We start by swirling and sniffing the wine, followed by a sip: we find it beautifully light and fruit-forward, with bright notes of strawberry, raspberry, maybe even some cherry. Then, we turn to the dosas - crisp and buttery, one stuffed with cheese, the other laced with podi. We try the cheese dosa first, and then take a sip of the wine again. Instantly, the wine feels more rounded on our palates. The wine is low on tannins to begin with, and the dosa's richness softens it to a silky finish.

Diners enjoy wine pairings with Indian food at a session by All Things Nice; (right) Tiger prawn, till bugga, Amritsari vadi rice with Chardonnay at Indian Accent

Even the dosa's aftertaste changes - it feels richer, sweeter upon interacting with the wine. Next, we try the podi dosa with a tomato-based chutney, and its effect is completely different; the combination leaves a buttery impression on the palate.

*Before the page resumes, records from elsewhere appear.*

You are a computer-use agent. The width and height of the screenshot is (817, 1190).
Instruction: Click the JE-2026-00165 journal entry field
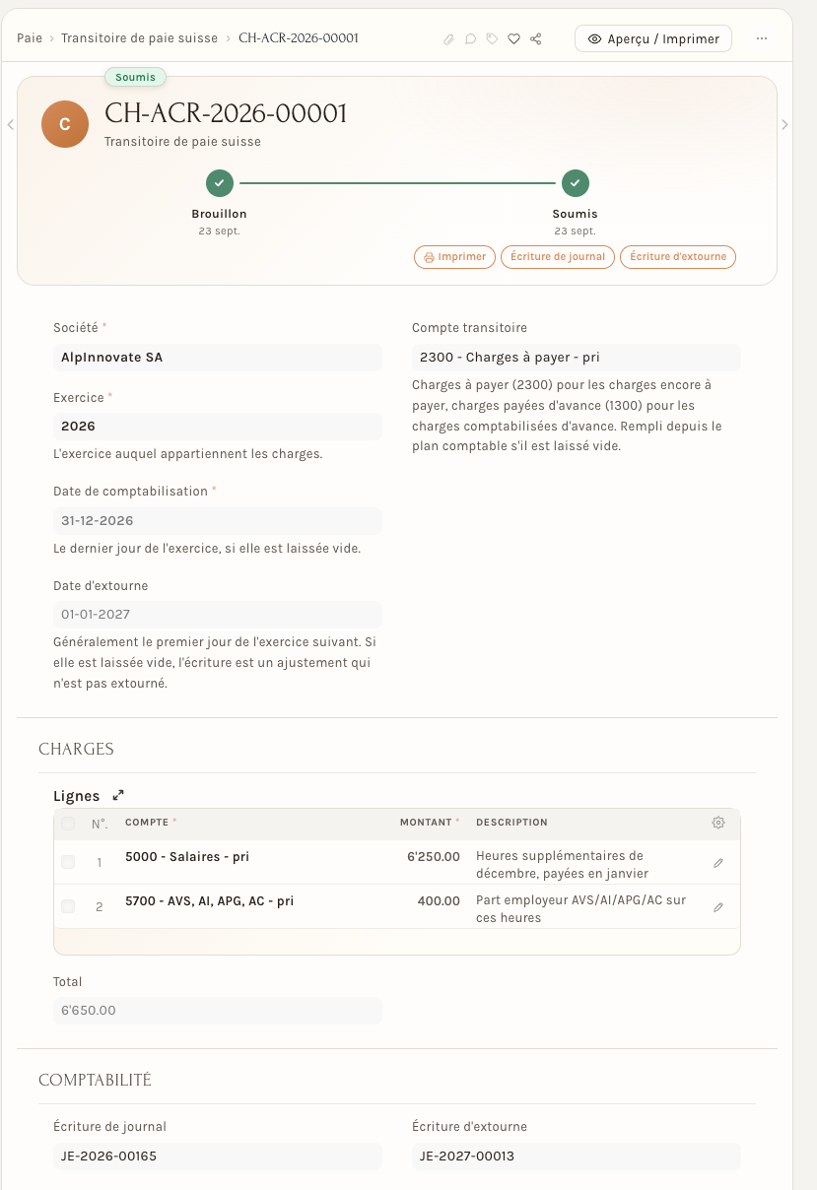218,1156
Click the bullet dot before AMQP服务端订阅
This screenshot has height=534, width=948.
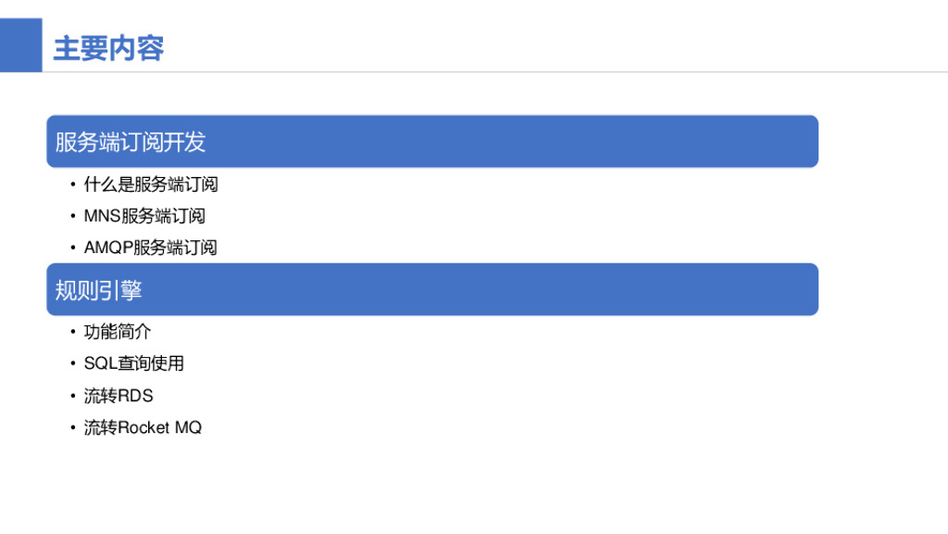pos(72,248)
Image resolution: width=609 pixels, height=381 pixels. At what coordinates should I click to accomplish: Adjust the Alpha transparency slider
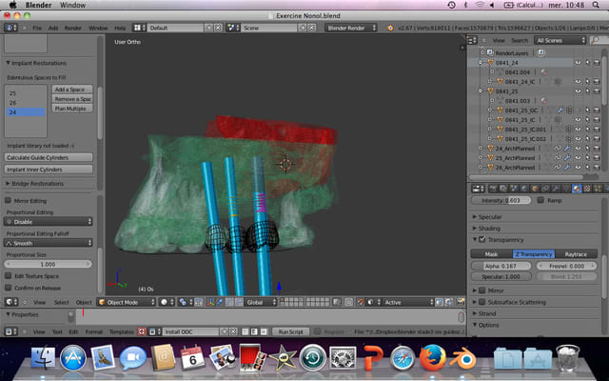point(501,267)
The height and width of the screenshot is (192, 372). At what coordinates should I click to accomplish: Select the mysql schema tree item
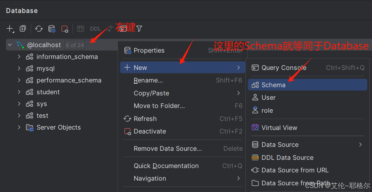pyautogui.click(x=45, y=68)
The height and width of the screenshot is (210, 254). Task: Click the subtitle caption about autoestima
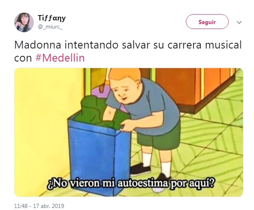[131, 183]
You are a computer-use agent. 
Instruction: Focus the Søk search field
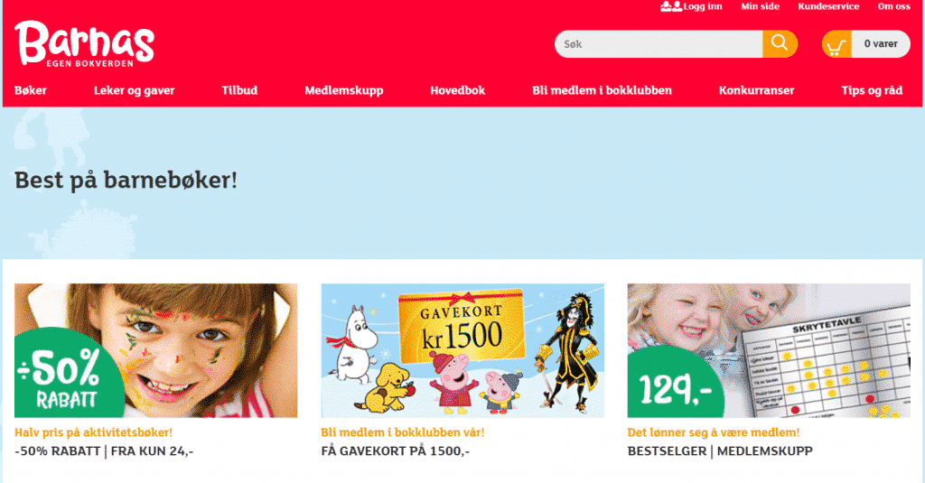point(659,43)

"Usually, most people wouldn't pair a red with podi dosa. This combination works because Beaujolais is low on tannins and doesn't fight spice," says Malkani, "Otherwise, tannins amplify the heat of chillies and both the food and wine feel harsher. And that's why most people tend to pair Indian food with off-dry whites [some of which come off as sweeter]," says Malkani.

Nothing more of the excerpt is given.